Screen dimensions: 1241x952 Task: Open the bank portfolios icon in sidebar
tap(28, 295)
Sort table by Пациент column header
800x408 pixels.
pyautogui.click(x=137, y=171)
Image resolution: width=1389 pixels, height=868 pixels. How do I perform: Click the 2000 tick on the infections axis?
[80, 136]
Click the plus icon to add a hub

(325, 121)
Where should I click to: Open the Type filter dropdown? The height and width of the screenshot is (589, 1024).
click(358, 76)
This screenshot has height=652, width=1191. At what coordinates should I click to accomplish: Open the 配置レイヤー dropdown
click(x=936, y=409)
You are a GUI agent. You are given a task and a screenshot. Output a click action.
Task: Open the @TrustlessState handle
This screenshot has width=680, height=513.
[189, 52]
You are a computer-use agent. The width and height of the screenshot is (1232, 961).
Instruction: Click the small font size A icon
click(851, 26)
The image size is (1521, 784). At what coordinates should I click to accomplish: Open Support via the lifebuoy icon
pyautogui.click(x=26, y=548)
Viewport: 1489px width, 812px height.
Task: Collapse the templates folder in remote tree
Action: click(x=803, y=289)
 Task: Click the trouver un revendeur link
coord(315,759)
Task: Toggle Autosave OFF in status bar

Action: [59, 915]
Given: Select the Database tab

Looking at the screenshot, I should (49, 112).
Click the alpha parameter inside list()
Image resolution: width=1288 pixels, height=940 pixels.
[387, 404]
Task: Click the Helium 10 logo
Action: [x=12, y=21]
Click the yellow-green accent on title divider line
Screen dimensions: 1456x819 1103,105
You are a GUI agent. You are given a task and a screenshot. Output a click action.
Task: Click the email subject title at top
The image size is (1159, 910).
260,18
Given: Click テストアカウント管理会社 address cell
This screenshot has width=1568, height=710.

○ ○ ○

-- INSTRUCTION --
Write out every one of the rows above exactly, line for line.

-- SOLUTION FOR THIS TASK --
Screen dimensions: 1241x952 Task: Open the bank portfolios icon in sidebar
tap(28, 295)
Sort table by Пациент column header
800x408 pixels.
pyautogui.click(x=137, y=171)
Image resolution: width=1389 pixels, height=868 pixels. How do I perform: Click the 2000 tick on the infections axis?
[80, 136]
Click the plus icon to add a hub

(325, 121)
Where should I click to: Open the Type filter dropdown? The height and width of the screenshot is (589, 1024).
click(358, 76)
This screenshot has height=652, width=1191. At what coordinates should I click to accomplish: Open the 配置レイヤー dropdown
click(x=936, y=409)
You are a GUI agent. You are given a task and a screenshot. Output a click action.
Task: Open the @TrustlessState handle
This screenshot has width=680, height=513.
[189, 52]
You are a computer-use agent. The width and height of the screenshot is (1232, 961).
Instruction: Click the small font size A icon
click(851, 26)
The image size is (1521, 784). At what coordinates should I click to accomplish: Open Support via the lifebuoy icon
pyautogui.click(x=26, y=548)
Viewport: 1489px width, 812px height.
Task: Collapse the templates folder in remote tree
Action: click(x=803, y=289)
 Task: Click the trouver un revendeur link
coord(315,759)
Task: Toggle Autosave OFF in status bar

Action: [59, 915]
Given: Select the Database tab

Looking at the screenshot, I should (49, 112).
Click the alpha parameter inside list()
Image resolution: width=1288 pixels, height=940 pixels.
[387, 404]
Task: Click the Helium 10 logo
Action: [x=12, y=21]
Click the yellow-green accent on title divider line
Screen dimensions: 1456x819 1103,105
You are a GUI agent. You are given a task and a screenshot. Output a click action.
Task: Click the email subject title at top
The image size is (1159, 910).
260,18
Given: Click テストアカウント管理会社 address cell
This screenshot has width=1568, height=710.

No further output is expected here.